Choosing the right computational tool to perform data enrichment for your specific case has become a task in itself. This is made much more difficult by the tendency of natural language processing (NLP) engineers to publish only raw numbers on specific benchmark sets to communicate the performance of their tools. These performance statistics are not only difficult for researchers from outside of the field to understand, but also become less relevant when a researcher wishes to use the tools on a data set which differs largely from the kind of data included in classical NLP benchmarking sets, as is often the case for researchers working on computational social science and humanities (SSH) projects.

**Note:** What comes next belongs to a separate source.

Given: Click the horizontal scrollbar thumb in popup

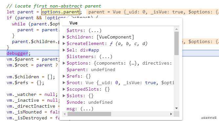Looking at the screenshot, I should (x=89, y=114).
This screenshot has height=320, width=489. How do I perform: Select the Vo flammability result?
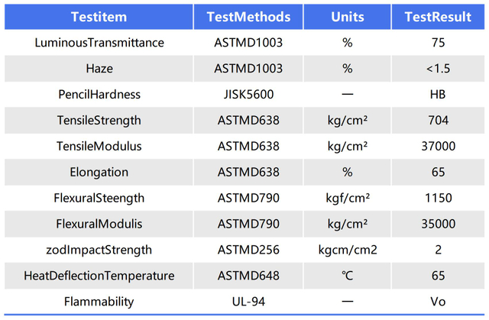[x=438, y=302]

At the 2024 CLARIN International Conference Angel Daza and Antske Fokkens presented their work titled Choosing the Right Tool for You: Informed Evaluation of Text Analysis Tools, an evaluation methodology for comparing model output (paper forthcoming) which takes into account both instance-level and aggregate comparisons in order to provide a more well rounded and understandable way of comparing the performance of multiple annotation tools for span annotation tasks. The method allows the researcher to use a subset of their own data to evaluate performance for their specific use case and can be performed at the corpus, document, and sentence levels, with or without gold data.
As a part of our task in SSHOC-NL we are now working towards intergrating this approach into the GaLAHaD platform to enable users to easily compare model outputs across multiple levels and find outliers in their data through visualisations in an accessible environment.